#### Stated problem:
Copy out every line of the material below, keeping each one unchanged.

#### Records for this task:
>> START
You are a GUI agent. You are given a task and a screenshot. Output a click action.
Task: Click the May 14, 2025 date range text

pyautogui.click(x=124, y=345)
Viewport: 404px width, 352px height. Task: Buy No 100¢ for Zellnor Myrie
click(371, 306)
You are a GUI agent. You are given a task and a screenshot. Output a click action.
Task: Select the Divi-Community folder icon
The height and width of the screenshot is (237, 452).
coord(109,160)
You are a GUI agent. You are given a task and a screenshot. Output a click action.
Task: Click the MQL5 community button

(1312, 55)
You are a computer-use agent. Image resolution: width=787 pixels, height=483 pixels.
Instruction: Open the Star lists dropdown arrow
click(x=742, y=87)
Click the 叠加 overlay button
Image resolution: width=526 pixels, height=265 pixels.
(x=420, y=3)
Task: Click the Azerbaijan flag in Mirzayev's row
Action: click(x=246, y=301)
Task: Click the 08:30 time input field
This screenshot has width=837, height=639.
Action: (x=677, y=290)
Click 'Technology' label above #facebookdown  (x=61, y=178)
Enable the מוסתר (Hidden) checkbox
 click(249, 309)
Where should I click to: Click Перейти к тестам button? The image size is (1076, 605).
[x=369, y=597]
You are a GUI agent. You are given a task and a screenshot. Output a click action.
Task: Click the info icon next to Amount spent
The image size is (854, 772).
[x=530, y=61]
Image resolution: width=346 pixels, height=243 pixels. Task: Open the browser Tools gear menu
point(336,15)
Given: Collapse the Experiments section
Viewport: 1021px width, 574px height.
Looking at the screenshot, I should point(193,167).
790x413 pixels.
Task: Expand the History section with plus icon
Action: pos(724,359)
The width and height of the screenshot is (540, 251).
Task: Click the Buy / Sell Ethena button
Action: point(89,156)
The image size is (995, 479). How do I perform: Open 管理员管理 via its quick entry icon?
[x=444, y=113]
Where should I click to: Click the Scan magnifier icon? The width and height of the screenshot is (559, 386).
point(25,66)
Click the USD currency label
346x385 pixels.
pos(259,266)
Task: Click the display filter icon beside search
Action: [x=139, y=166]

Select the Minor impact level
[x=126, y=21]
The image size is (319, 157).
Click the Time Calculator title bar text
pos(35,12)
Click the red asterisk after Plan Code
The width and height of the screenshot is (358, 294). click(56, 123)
>> END
#### Response:
You are a GUI agent. You are given a task and a screenshot. Output a click action.
Task: Click the May 14, 2025 date range text

pyautogui.click(x=124, y=345)
Viewport: 404px width, 352px height. Task: Buy No 100¢ for Zellnor Myrie
click(371, 306)
You are a GUI agent. You are given a task and a screenshot. Output a click action.
Task: Select the Divi-Community folder icon
The height and width of the screenshot is (237, 452).
coord(109,160)
You are a GUI agent. You are given a task and a screenshot. Output a click action.
Task: Click the MQL5 community button

(1312, 55)
You are a computer-use agent. Image resolution: width=787 pixels, height=483 pixels.
Instruction: Open the Star lists dropdown arrow
click(x=742, y=87)
Click the 叠加 overlay button
Image resolution: width=526 pixels, height=265 pixels.
(x=420, y=3)
Task: Click the Azerbaijan flag in Mirzayev's row
Action: click(x=246, y=301)
Task: Click the 08:30 time input field
This screenshot has width=837, height=639.
Action: (x=677, y=290)
Click 'Technology' label above #facebookdown  (x=61, y=178)
Enable the מוסתר (Hidden) checkbox
 click(249, 309)
Where should I click to: Click Перейти к тестам button? The image size is (1076, 605).
[x=369, y=597]
You are a GUI agent. You are given a task and a screenshot. Output a click action.
Task: Click the info icon next to Amount spent
The image size is (854, 772).
[x=530, y=61]
Image resolution: width=346 pixels, height=243 pixels. Task: Open the browser Tools gear menu
point(336,15)
Given: Collapse the Experiments section
Viewport: 1021px width, 574px height.
Looking at the screenshot, I should point(193,167).
790x413 pixels.
Task: Expand the History section with plus icon
Action: pos(724,359)
The width and height of the screenshot is (540, 251).
Task: Click the Buy / Sell Ethena button
Action: point(89,156)
The image size is (995, 479). How do I perform: Open 管理员管理 via its quick entry icon?
[x=444, y=113]
Where should I click to: Click the Scan magnifier icon? The width and height of the screenshot is (559, 386).
point(25,66)
Click the USD currency label
346x385 pixels.
pos(259,266)
Task: Click the display filter icon beside search
Action: [x=139, y=166]

Select the Minor impact level
[x=126, y=21]
The image size is (319, 157).
Click the Time Calculator title bar text
pos(35,12)
Click the red asterisk after Plan Code
The width and height of the screenshot is (358, 294). click(56, 123)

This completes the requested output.